PDA

View Full Version : [Python] Slow library calls?



Erdaron
September 24th, 2008, 08:05 PM
As a matter of tinkering with programming, I tried the following code in Python:

from numpy import mean
from time import time
from random import uniform

def pymean(a):
s = 0
for n in a:
s = s + n
return s / len(a)

a = []

for j in range(1e6):
a.append([uniform(0,10), uniform(0,10), uniform(0,10),uniform(0,10),uniform(0,10)])

t0 = time()
for b in a:
c = pymean(b)
print str(time() - t0)

t0 = time()
for b in a:
c = mean(b)
print str(time() - t0)

Numpy is a library that uses C bindings to speed up numerical calculations, so it should be faster, right? In my test, using pymean() cranked through this set in 1.5 seconds, while numpy.mean() took 50 seconds.
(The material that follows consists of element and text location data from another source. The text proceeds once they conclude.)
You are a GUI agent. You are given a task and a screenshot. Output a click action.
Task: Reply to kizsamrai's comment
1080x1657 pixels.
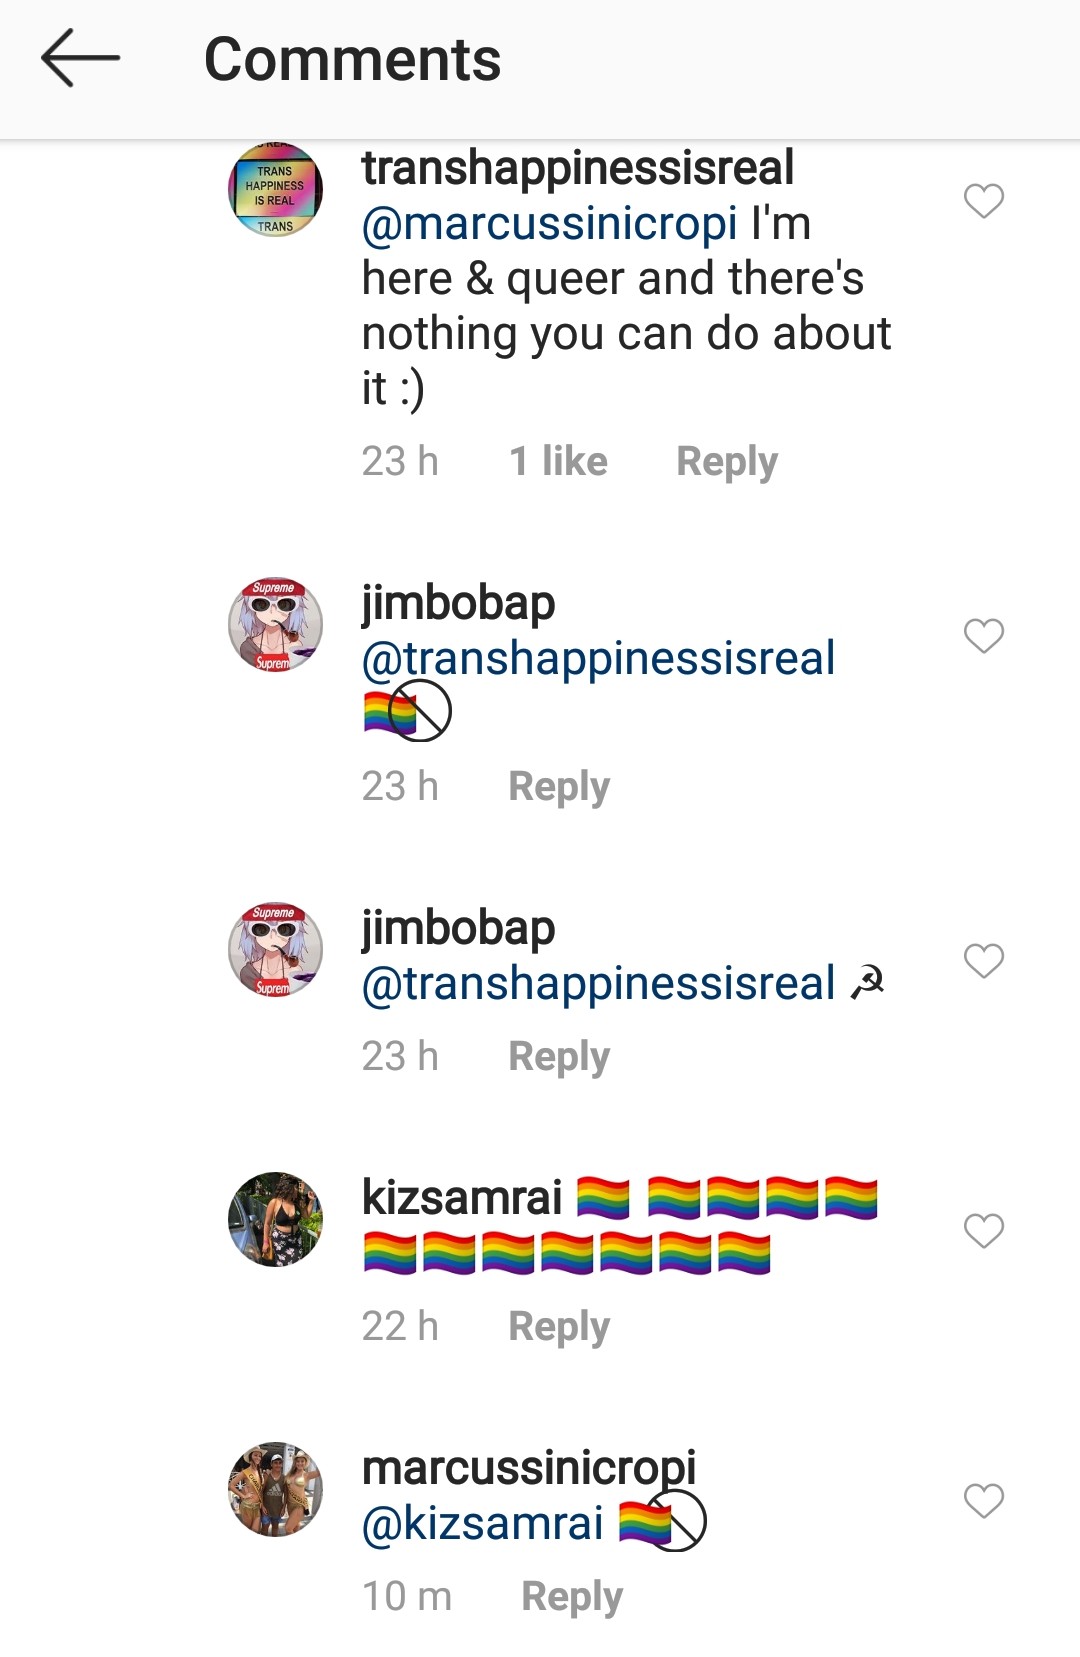tap(558, 1327)
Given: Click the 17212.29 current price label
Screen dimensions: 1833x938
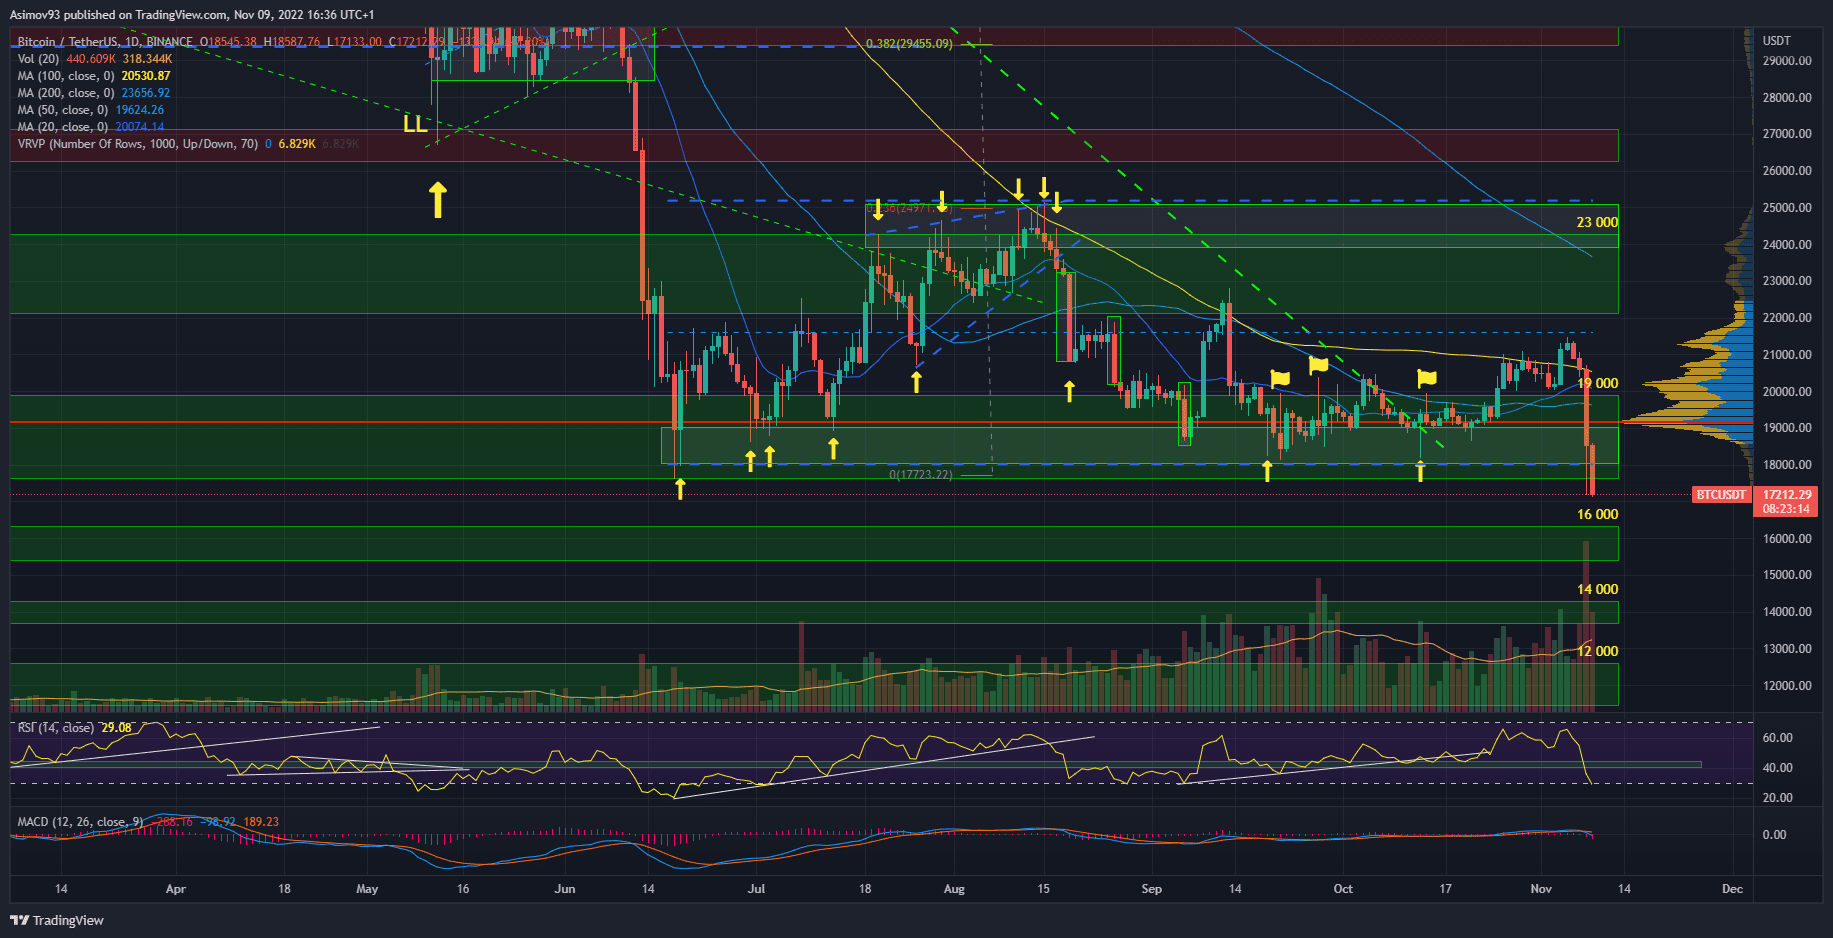Looking at the screenshot, I should pyautogui.click(x=1786, y=495).
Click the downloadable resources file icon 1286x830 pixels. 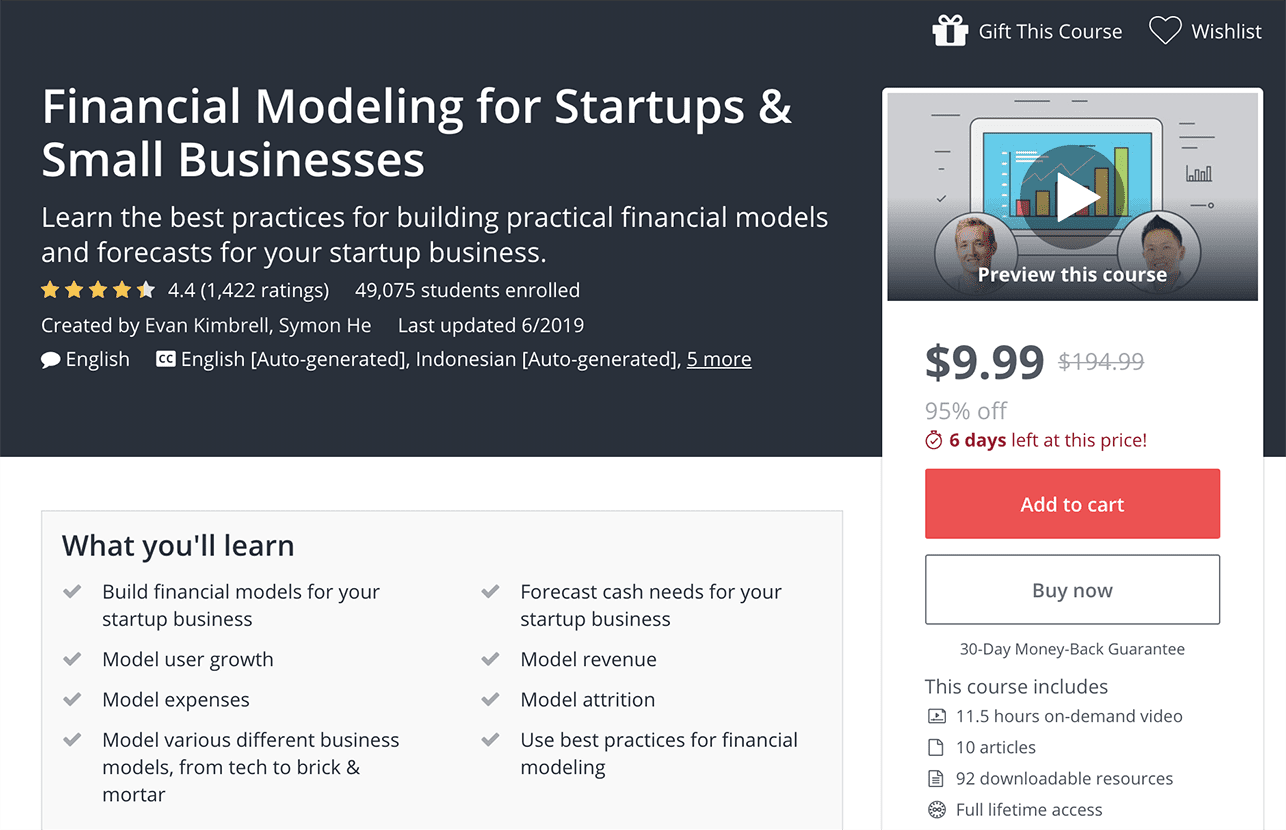tap(936, 778)
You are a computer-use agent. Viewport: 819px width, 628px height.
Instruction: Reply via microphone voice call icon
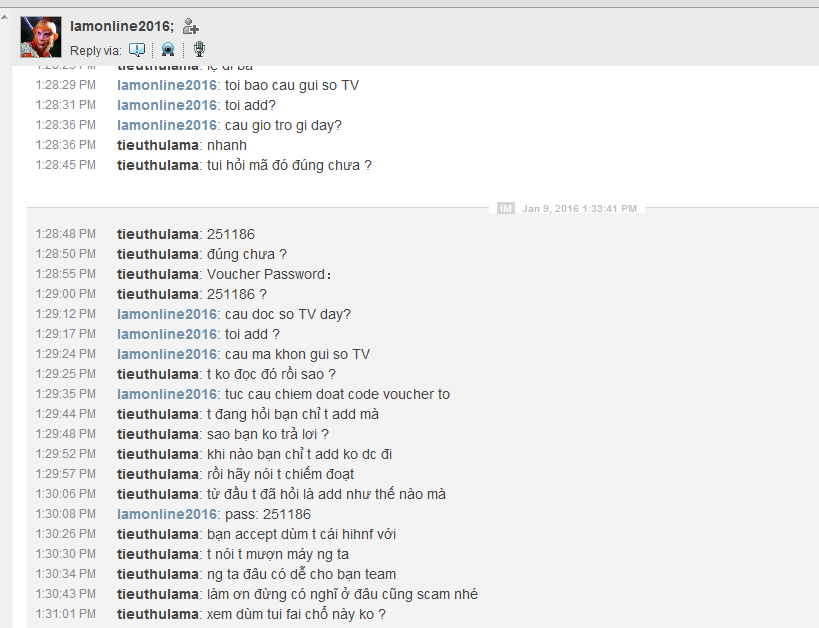tap(199, 49)
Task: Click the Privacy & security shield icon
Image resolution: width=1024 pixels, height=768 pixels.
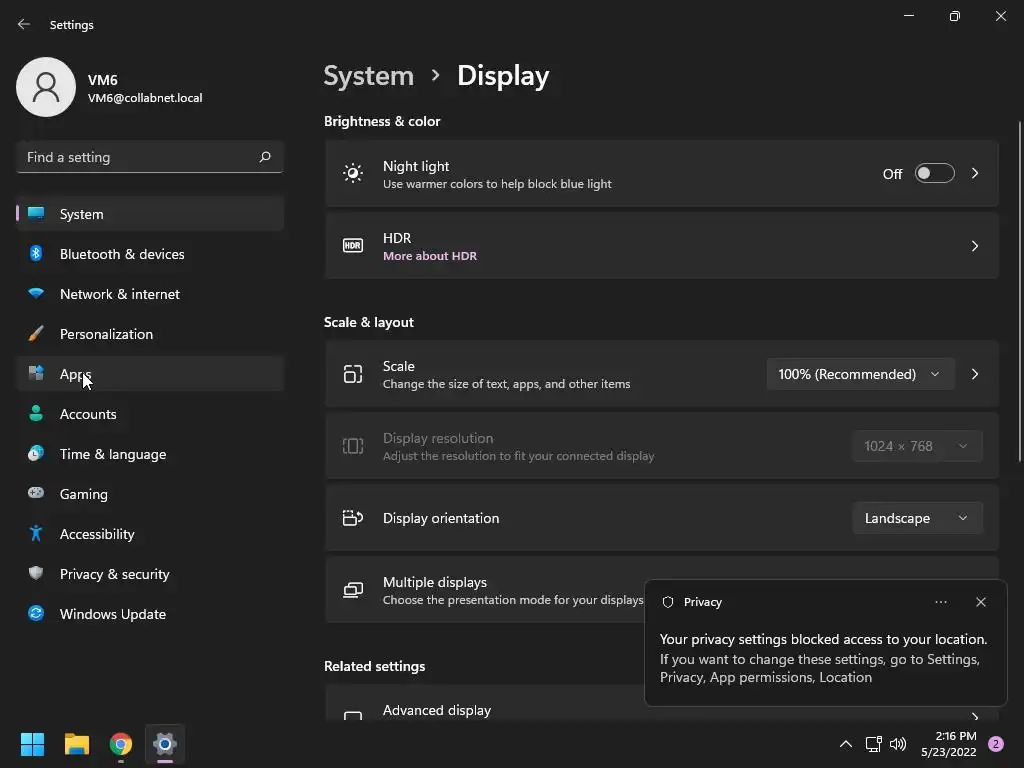Action: (x=36, y=574)
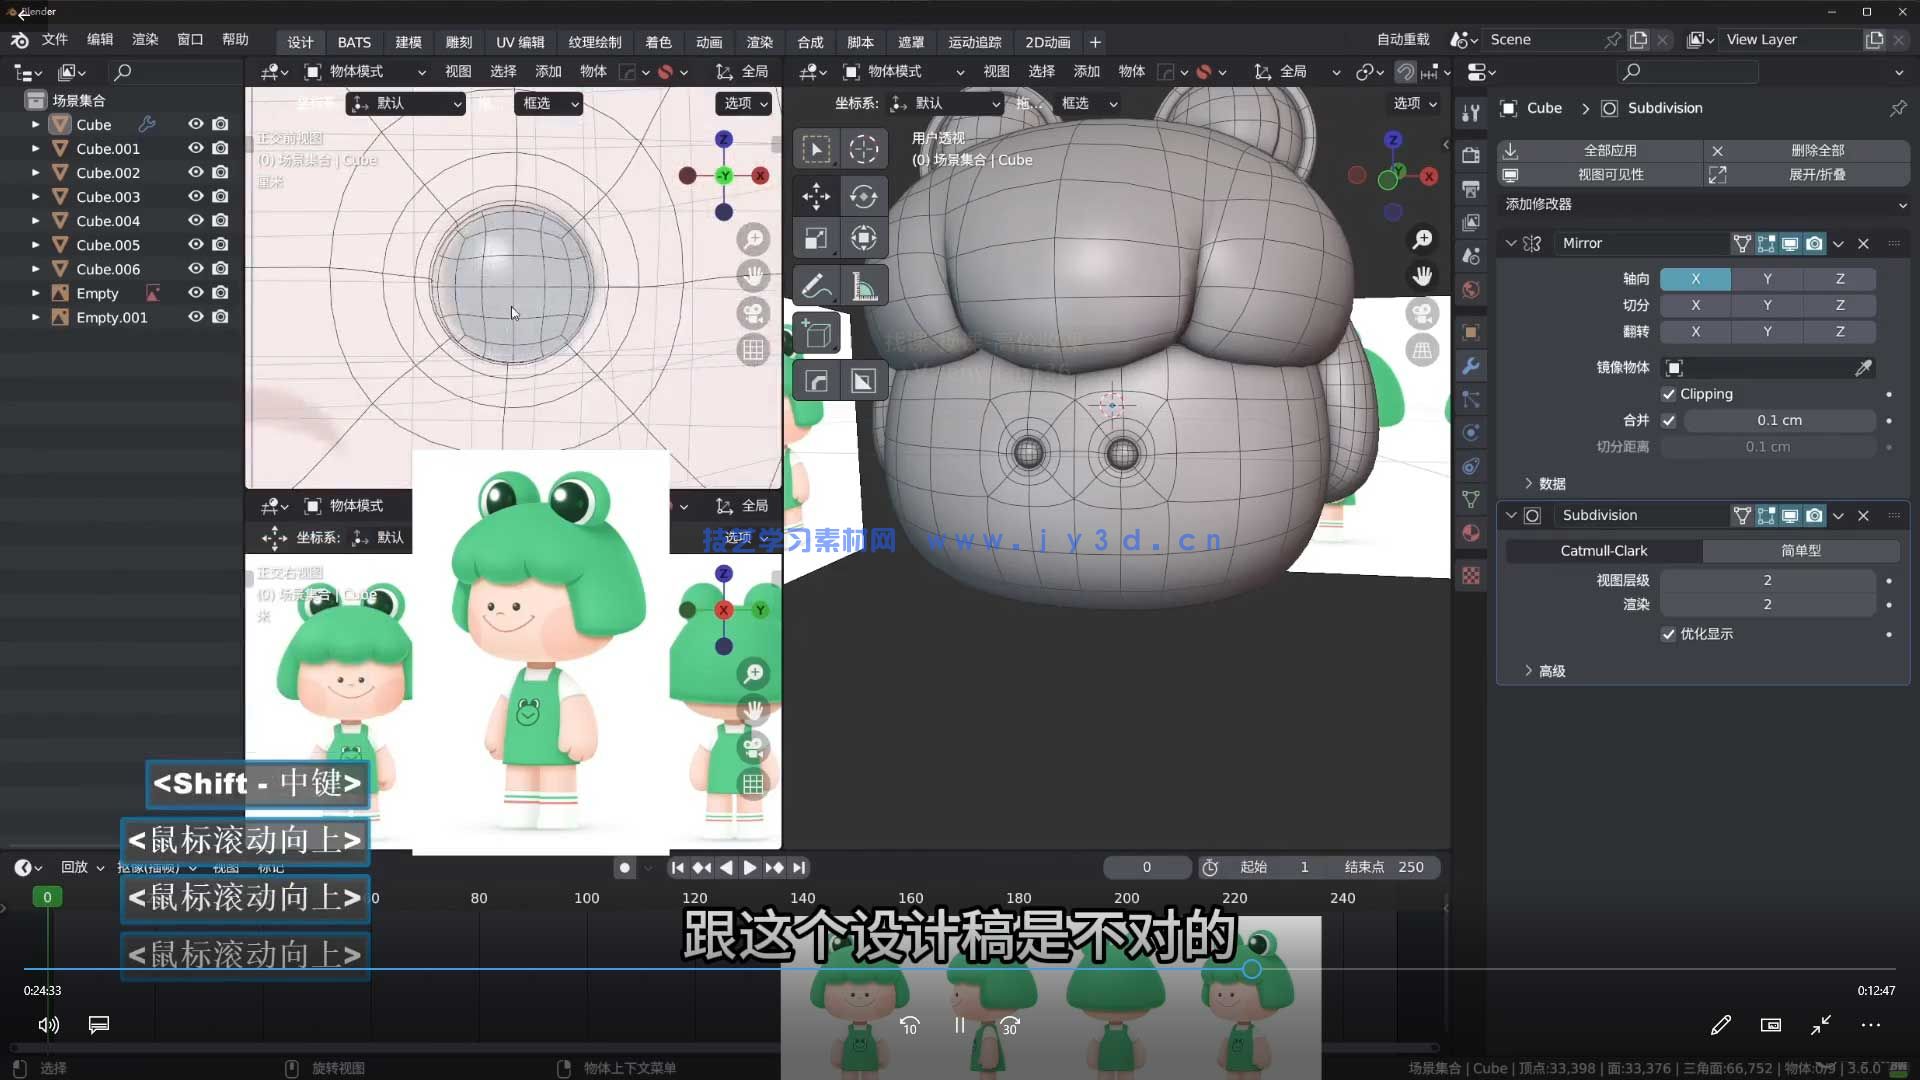This screenshot has height=1080, width=1920.
Task: Enable the Clipping checkbox in Mirror modifier
Action: [x=1668, y=394]
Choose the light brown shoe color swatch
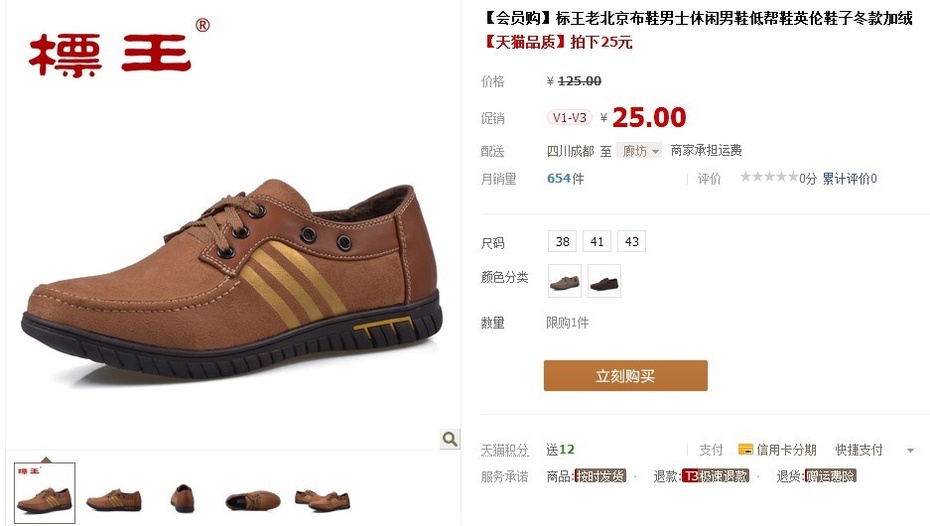Image resolution: width=930 pixels, height=526 pixels. [x=565, y=281]
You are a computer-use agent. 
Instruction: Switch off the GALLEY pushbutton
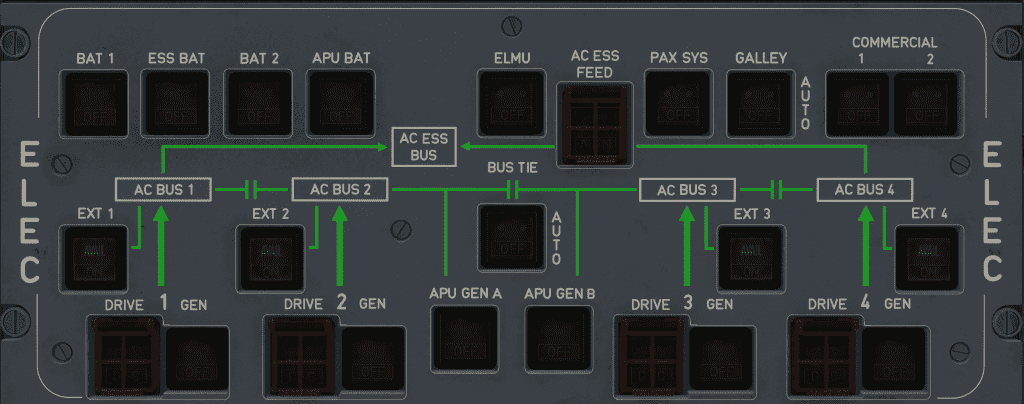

I ran the test several times to make sure it wasn't some timing fluke, and this result was quite consistent. I assume the difference must be due to calling on an external library a million times.

A data analysis script I wrote for work calls on numpy about half a million to a million times in processing a single experiment, and it is significantly slower than a commercial program doing the same algorithm.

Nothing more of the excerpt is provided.